It’s no secret that websites like the Daily Caller, Breitbart and Daily Wire are full of fake news nonsense. But an investigation by Jane Lytvynenko published in Buzzfeed last week revealed that Republican-led public relations firm Third Dimension Strategies, or TDS, has covertly placed at least 33 op-eds for its clients in 10 different conservative media outlets. With content ranging from contact lens regulations to the renewable fuel standard, the pieces were so manufactured they were sometimes credited to authors who don’t exist. But apparently the tight editorial standards of the Daily Caller and friends let these fake pieces slip through…
Per Lytvynenko’s piece, these fake pieces appear to be confined to conservative media, where they’re preaching to the choir and unlikely to change many minds. But changing minds is the aim of another conservative PR effort. This one, however, disguises itself not as op-eds but as an online university.
Prager University sounds innocent enough, and its glossy 5-minute videos appear educational, which is part of why they have millions of views. But what sort of educational institution is Prager University? Or PragerU, for the hip young kids?
Mark Oppenheimer explores the operation for the March/April edition Mother Jones. As you may have guessed, Prager University is in no way an actual university. It’s just a bunch of heavily advertised five-minute YouTube clips that Oppenheimer describes as “engineered to sway those in the mushy middle, especially young people trying to figure out what they stand for.”
Oppenheimer details how through Prager, far-right Christian extremism is being mass marketed to impressionable young YouTube viewers. It’s spearheaded by Roy Moore supporter Dennis Prager, a religious conservative talk show host known for being anti-marriage equality, anti-feminism, anti-multicultural and even anti-self esteem. Prager is the kind of man who equivocates false rape accusations with rape, says a wife’s mood is less important than her husband’s desires, and defends married men who leer at other women.
The Prager U 5-minute video “lessons” aren’t much more modern than its namesake’s views. Whether it’s defending police and southern Republicans from charges of racism, decrying all mainstream news as fake news, denying the gender wage gap, claiming Christians are the most persecuted minority, or opposing gun control, there doesn’t appear to be any issue Prager isn’t ready to “educate” viewers about.
Prager’s climate videos alone--which include Will Happer criticizing climate models, Bjorn Lomborg telling us everything’s fine, or Richard Lindzen explaining what scientists think about climate change--have millions of views between them. Prager’s videos tend to recycle already-debunked material dug up from the rest of denierdom, so we don’t tend to pay them much attention.

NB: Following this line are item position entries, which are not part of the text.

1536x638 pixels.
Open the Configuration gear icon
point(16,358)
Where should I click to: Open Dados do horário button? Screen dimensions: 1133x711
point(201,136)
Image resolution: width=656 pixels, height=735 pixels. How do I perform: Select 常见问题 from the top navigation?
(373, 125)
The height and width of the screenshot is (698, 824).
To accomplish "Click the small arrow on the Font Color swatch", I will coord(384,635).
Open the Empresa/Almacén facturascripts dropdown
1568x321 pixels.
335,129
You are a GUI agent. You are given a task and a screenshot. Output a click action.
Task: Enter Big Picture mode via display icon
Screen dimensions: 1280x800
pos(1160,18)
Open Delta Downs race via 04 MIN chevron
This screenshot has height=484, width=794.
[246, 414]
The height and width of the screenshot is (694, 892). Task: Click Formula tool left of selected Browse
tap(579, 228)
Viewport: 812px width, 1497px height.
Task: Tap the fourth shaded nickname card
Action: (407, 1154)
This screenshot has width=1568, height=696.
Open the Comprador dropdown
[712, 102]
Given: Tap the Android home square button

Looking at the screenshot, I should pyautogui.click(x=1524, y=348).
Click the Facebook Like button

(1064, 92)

But we thought they’d be worth mentioning when we saw in Oppenheimer’s story that PragerU is funded by a pair of brothers who earned a fortune off of fracking.
No, not the Kochs, but their fellow Heritage and Franklin Center funders Dan and Farris Wilks. Having made a fortune in fracking, the brothers are now dedicated to funding conservative causes. Farris Wilks is also a preacher, who says that homosexuality is “a perversion tantamount to bestiality, pedophilia and incest.” On climate change, Wilks preached that if God “wants the polar caps to remain in place, then he will leave them there.”
But Wilks’ funding doesn’t mean the Kochs don’t also have connections in PragerU. For example, last year Desmog’s Ben Jervey showed that PragerU’s “War on Cars” video featured Lauren Fix, whose husband’s race car happens to be sponsored by the Kochs’ now-defunct Fueling US Forward campaign.
Given Dennis Prager’s views on women, we’re just surprised she was allowed to speak at all.